きっかけとなったのがCovid-19の世界的流行で、Boston Universityによると、パンデミック発生の一年目で、うつ病発症率が3倍に増加したという。また、第二の要因は気候変動で、Bath Universityの調査によると、若者の75%が「将来に危機感を覚える」と回答、45%は「気候変動 問題は、日常生活にマイナスの影響を与えている」、約60%が「将来について心配、あるいは極度に心配している」と回答した。

パンデミックをきっかけとして、免疫系商品が爆売れしたが、体と心の繋がりや、心身のバランスへの関心の高まりも最近のトレンドである。消費者は今、ストレスを避けるため、十分な睡眠、 より良い食、適切な休憩の重要性に目を向けている。特に、心と体のバランスは腸を通して免疫系を向上させるだけでなく、ストレスを緩和し、ムードや睡眠の改善に働くという考え方に傾倒している。不安感やストレスが中心的テーマになるメンタルヘルスは、ブランドが特に力を入れるべき商品カテゴリーである。

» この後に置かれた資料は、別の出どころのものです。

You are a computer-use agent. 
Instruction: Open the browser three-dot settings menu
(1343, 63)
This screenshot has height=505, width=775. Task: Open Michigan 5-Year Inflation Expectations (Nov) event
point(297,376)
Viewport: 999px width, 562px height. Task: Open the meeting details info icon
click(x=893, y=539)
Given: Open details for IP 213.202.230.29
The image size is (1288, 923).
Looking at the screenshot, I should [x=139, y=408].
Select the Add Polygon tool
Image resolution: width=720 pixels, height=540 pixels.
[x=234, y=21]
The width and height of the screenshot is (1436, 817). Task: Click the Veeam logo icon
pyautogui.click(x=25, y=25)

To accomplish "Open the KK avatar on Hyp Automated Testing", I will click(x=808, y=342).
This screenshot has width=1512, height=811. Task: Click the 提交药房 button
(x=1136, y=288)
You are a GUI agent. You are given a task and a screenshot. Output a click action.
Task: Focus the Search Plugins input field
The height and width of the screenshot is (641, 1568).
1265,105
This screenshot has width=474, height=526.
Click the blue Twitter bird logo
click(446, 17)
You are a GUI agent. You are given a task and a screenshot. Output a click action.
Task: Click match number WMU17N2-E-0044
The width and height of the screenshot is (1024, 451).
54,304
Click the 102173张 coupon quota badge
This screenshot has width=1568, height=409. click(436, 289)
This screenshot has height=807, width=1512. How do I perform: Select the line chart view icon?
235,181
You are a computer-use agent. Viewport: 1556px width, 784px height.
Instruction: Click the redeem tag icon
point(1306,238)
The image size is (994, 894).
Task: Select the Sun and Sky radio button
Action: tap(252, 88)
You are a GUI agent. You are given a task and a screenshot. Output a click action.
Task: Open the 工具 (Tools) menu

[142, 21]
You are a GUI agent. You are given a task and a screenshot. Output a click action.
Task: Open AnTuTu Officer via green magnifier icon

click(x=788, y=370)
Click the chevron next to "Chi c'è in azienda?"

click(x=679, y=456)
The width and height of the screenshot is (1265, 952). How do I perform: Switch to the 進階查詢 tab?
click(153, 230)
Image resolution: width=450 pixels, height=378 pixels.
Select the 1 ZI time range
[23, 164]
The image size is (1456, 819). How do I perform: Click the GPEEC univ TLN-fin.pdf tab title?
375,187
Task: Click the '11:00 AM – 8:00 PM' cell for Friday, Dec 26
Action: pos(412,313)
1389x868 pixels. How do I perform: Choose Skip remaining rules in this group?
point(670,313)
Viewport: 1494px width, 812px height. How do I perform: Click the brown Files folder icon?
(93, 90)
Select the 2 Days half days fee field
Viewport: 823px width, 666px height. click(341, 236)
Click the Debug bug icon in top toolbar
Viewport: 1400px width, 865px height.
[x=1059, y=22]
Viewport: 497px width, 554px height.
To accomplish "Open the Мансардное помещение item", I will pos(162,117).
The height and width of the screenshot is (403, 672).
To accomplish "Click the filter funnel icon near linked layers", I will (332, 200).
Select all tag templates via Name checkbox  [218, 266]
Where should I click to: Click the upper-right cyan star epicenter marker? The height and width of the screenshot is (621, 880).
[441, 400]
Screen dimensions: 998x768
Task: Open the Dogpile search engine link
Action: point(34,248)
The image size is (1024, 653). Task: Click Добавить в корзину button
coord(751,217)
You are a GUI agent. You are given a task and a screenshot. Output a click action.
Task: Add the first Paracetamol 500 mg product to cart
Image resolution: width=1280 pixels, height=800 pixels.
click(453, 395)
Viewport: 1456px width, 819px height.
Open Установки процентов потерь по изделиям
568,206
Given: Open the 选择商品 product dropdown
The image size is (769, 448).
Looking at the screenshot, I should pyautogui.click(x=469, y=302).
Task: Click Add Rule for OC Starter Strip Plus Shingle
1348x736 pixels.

HMTはこのトレンドに沿って発表された幾つかの例を挙げている。Nue CoやRebalance社(英国)は、プレバイオティクスやプロバイオティクスをブレンドし、全身の健康をサポートする微生物のバランスを取り戻す商品を発表している。また、Bio-Kult Mind 社(英国)は、プロバイオティクスとフラボノイドを配合し、消化器官と認知機能の両方を対象にした商品を販売する。スポーツニュートリションの分野も同様で、アスリートも体の健康と同じくメンタルヘルスを重視している。心を研ぎ澄ませるため、トレーニング前にヌートロピックサプリメントを摂取する割合が増えているという。

Fitbiomics 社(米国)は、プロバイオティクス商品の「Nella」を開発、体力や持久力を維持するため、プロテイン、エネルギー代謝から最適な免疫パフォーマンスを引き出す優秀な商品と宣伝している。Pillar Performance社(オーストラリア)は、「Ultra B Active Peak Performance」を販売開始、活性化ビタミンB がエネルギーレベルを向上させ、健全なストレス応答や神経系をサポートしながら、疲労からの回復を謳っている。アスリートだけでなくビジネスマンも回復が重要だと考えている。「クリーン」で「ナチュラル」な成分への関心が高い。Innermost社(英国)は、ヌートロピックとアダプトゲンを配合した「Recover」サプリメントを販売、筋肉を回復、ホルモン活性を改善し、心身のストレスに対する体の自然な応答力を増強する。「セルフケア」も関心が高まる分野で、特に睡眠の改善がトレンドとなっている。HMT によると、最も人気を集めている成分が、メラトニン濃度を高めると考えられる、アミノ酸の一種であるLテアニンやマグネシウム、さらにカモミールやラベンターもリラクゼーション成分として有名で、メラトニンが豊富なカゼインやチェリーも注目されている。Feel社(英国)は、植物とミネラルを配合した「Sleep」サプリメントを開発しており、これには、 セロトニンやメラトニンに転換する5-HTPの生成に使われるトリプトファンも配合されている。また、アミノ酸の一種、グリシンは脳の鎮静効果があるとして関心を集める。

市場での成功を勝ち取るには、マーケティング戦略に「消費者の物語」を組み込む必要があると、HTM は分析する。消費者の多くは、商品から、企業が何者なのか、そのモラルなどをくみ取りたいと考えている。従って、ブランドは、消費者のパーソナリティやライフスタイルを反映するブランドの物語を作り上げなければならない。幸福といった感情も重視する消費者には、ブランドの信念や情動的価値を提示する必要がある。また、多くの消費者は、食品にルーツや伝統、思い出といった感情的なものを抱いており、ブランドは、長い歴史を持つ成分やフレーバーによって消費者の心を動かすこともできる。HMT は、「消費者の物語」にぴったり添えるストーリーを選ぶことだと、説明した。